_What to produce_. Pictures must not appear; the answer is exactly the lines from the one that holds "Task: Click Read More under Web development" through the end of the material.

_Raw data_.
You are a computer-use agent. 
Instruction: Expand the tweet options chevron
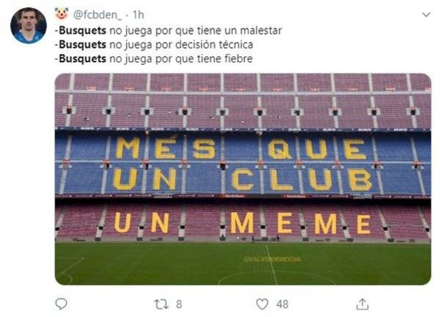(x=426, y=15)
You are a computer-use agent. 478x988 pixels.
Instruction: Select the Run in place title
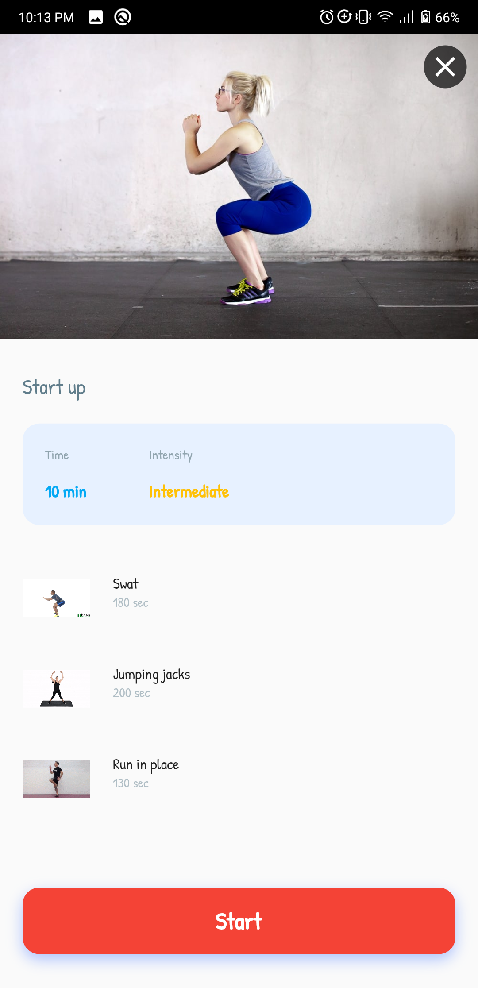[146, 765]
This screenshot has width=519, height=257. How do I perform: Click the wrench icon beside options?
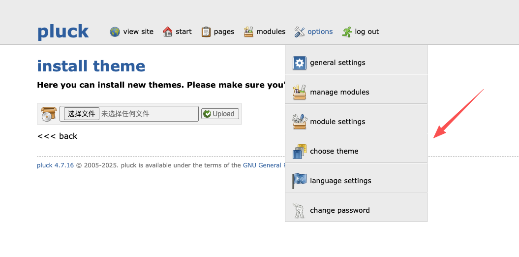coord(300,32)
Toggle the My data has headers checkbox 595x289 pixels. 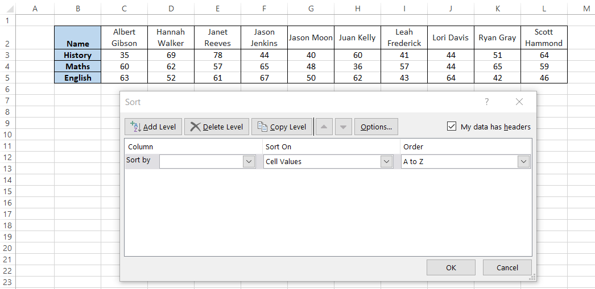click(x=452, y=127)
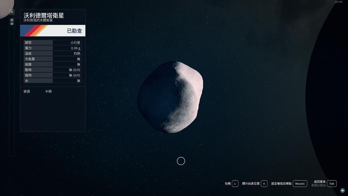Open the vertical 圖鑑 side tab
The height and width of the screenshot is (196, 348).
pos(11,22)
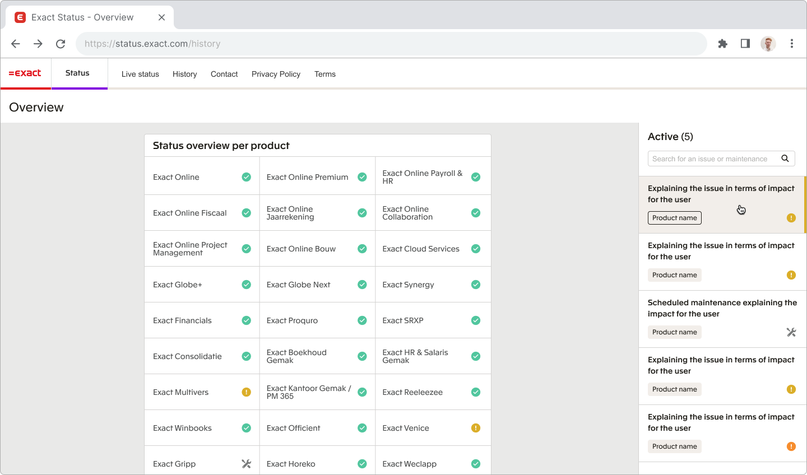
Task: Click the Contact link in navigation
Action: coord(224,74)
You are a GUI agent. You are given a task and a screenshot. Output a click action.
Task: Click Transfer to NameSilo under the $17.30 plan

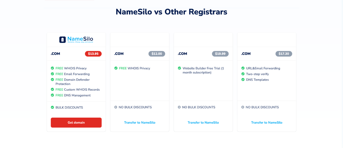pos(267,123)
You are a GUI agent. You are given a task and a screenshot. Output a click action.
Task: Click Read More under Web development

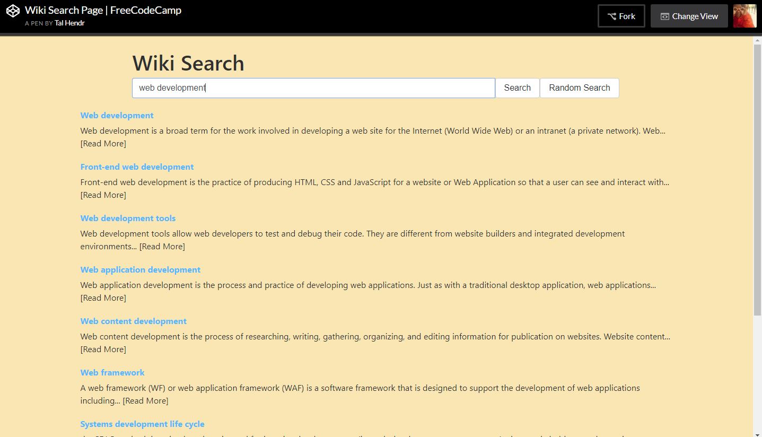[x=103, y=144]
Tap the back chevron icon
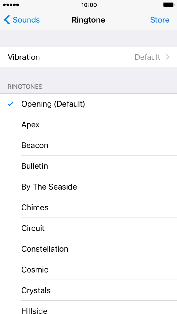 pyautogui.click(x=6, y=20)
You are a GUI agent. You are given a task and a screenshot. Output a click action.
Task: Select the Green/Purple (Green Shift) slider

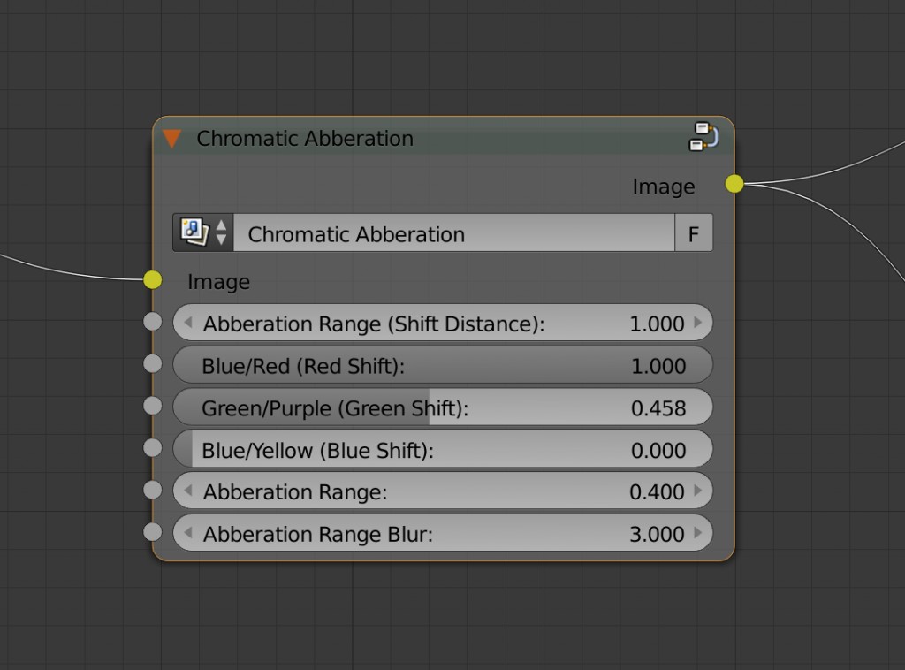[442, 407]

_Solved exercise_.
Task: Click Read More under Web development

[x=103, y=144]
Tap the back chevron icon
 pyautogui.click(x=6, y=20)
You are a GUI agent. You are given a task and a screenshot. Output a click action.
Task: Select the Green/Purple (Green Shift) slider

[442, 407]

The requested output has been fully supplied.